=== OBJECTIVE ===
Repeat the text of every row below line for line, and leave the pictures out of your answer.

[Records from a data source]
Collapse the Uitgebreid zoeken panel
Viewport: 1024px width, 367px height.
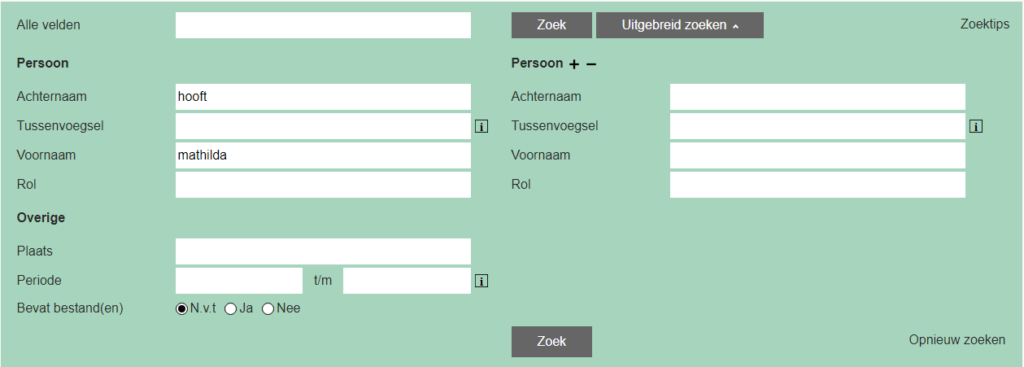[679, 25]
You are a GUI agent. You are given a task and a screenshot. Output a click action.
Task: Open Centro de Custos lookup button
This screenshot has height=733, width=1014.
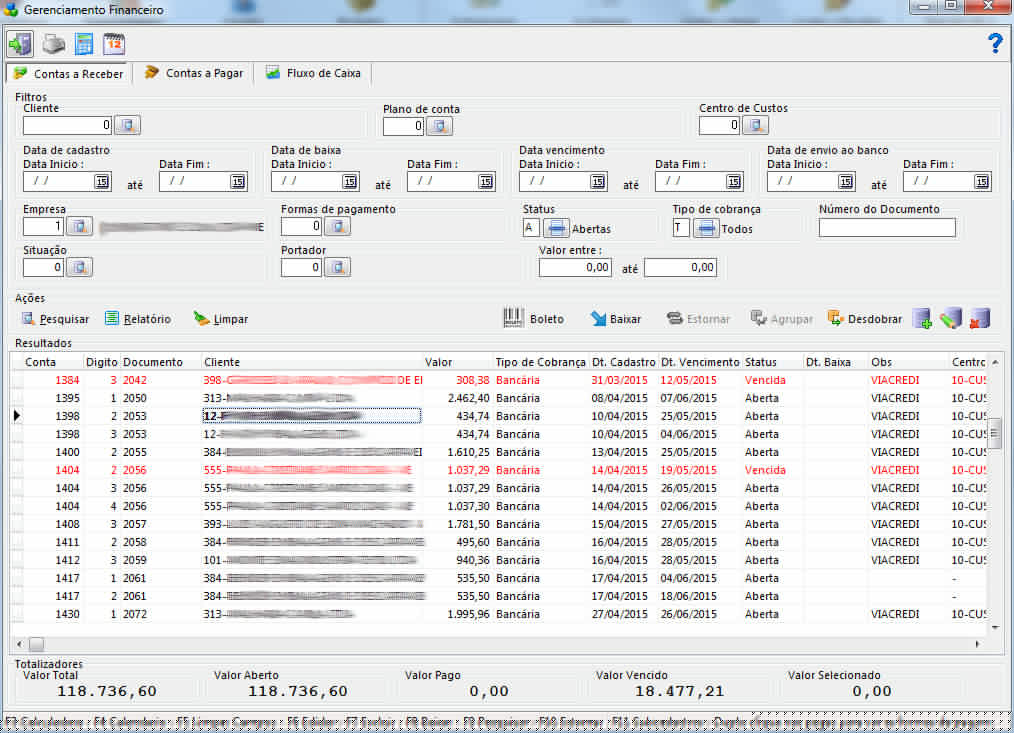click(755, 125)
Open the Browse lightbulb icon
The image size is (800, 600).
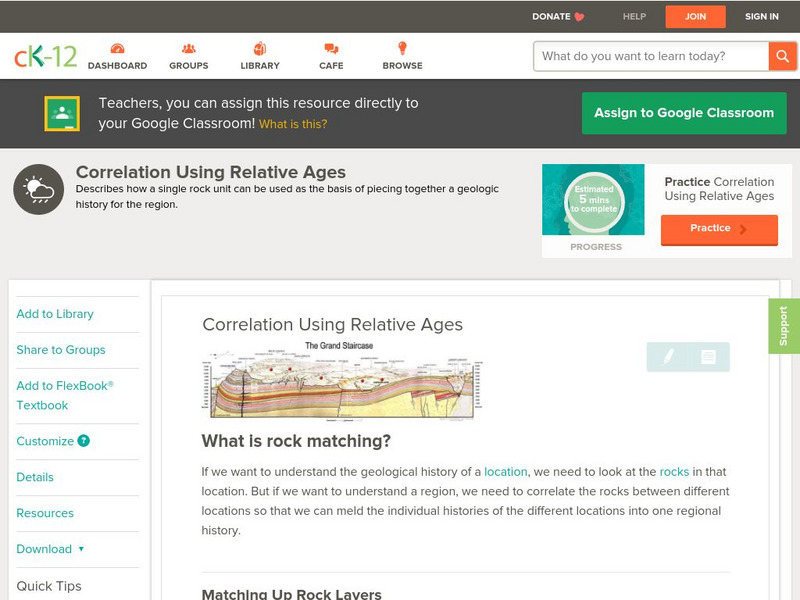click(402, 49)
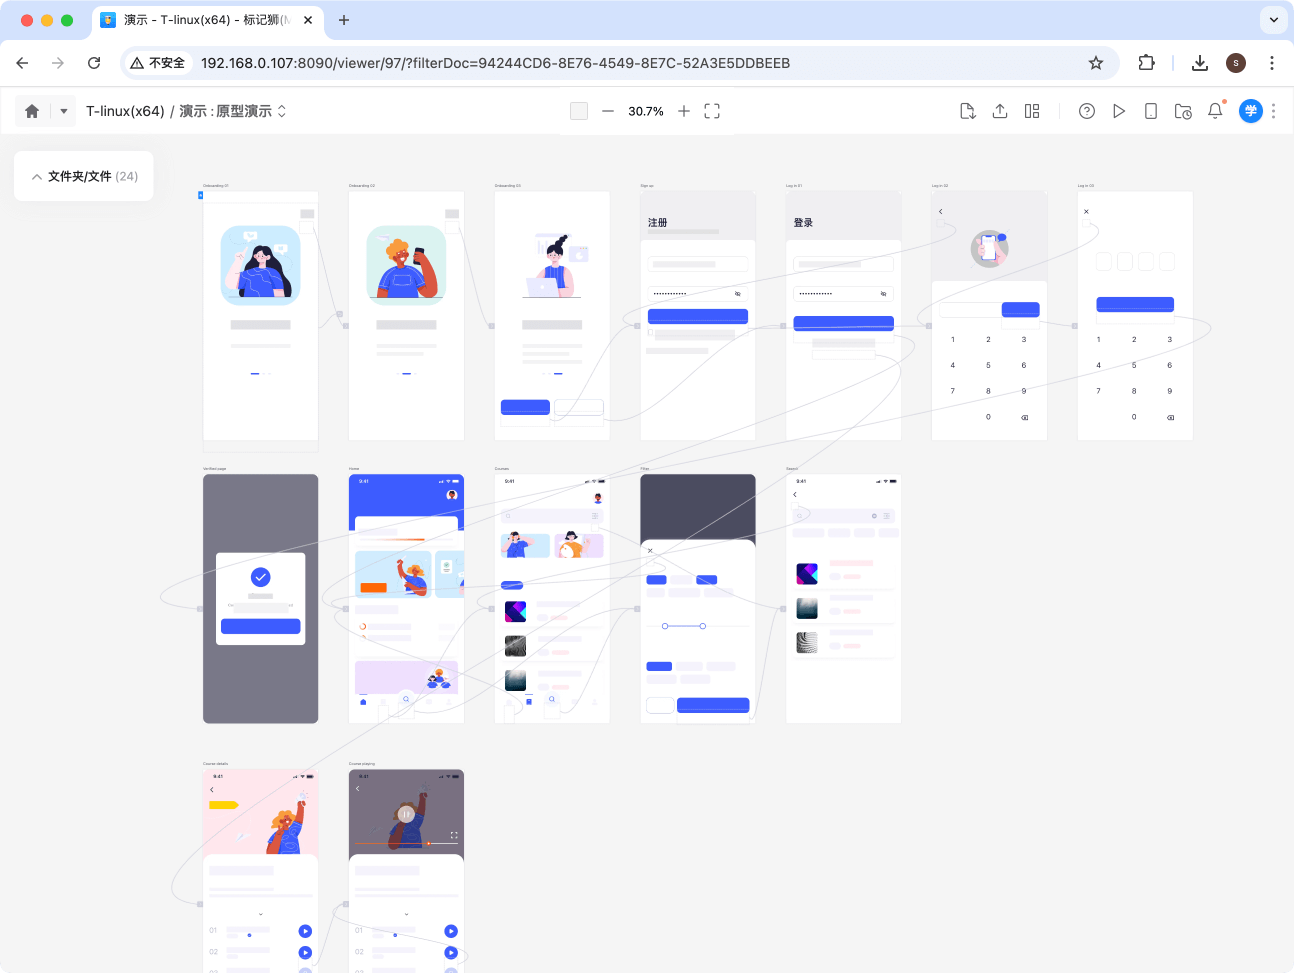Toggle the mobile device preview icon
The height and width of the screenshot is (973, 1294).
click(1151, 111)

=== CORRECT RESPONSE ===
Collapse the Uitgebreid zoeken panel
Viewport: 1024px width, 367px height.
[679, 25]
You are a GUI agent. You are given a task and a screenshot. Output a click action.
Task: Open Centro de Custos lookup button
This screenshot has height=733, width=1014.
click(755, 125)
Open the Browse lightbulb icon
The image size is (800, 600).
click(402, 49)
Toggle the mobile device preview icon
The height and width of the screenshot is (973, 1294).
click(1151, 111)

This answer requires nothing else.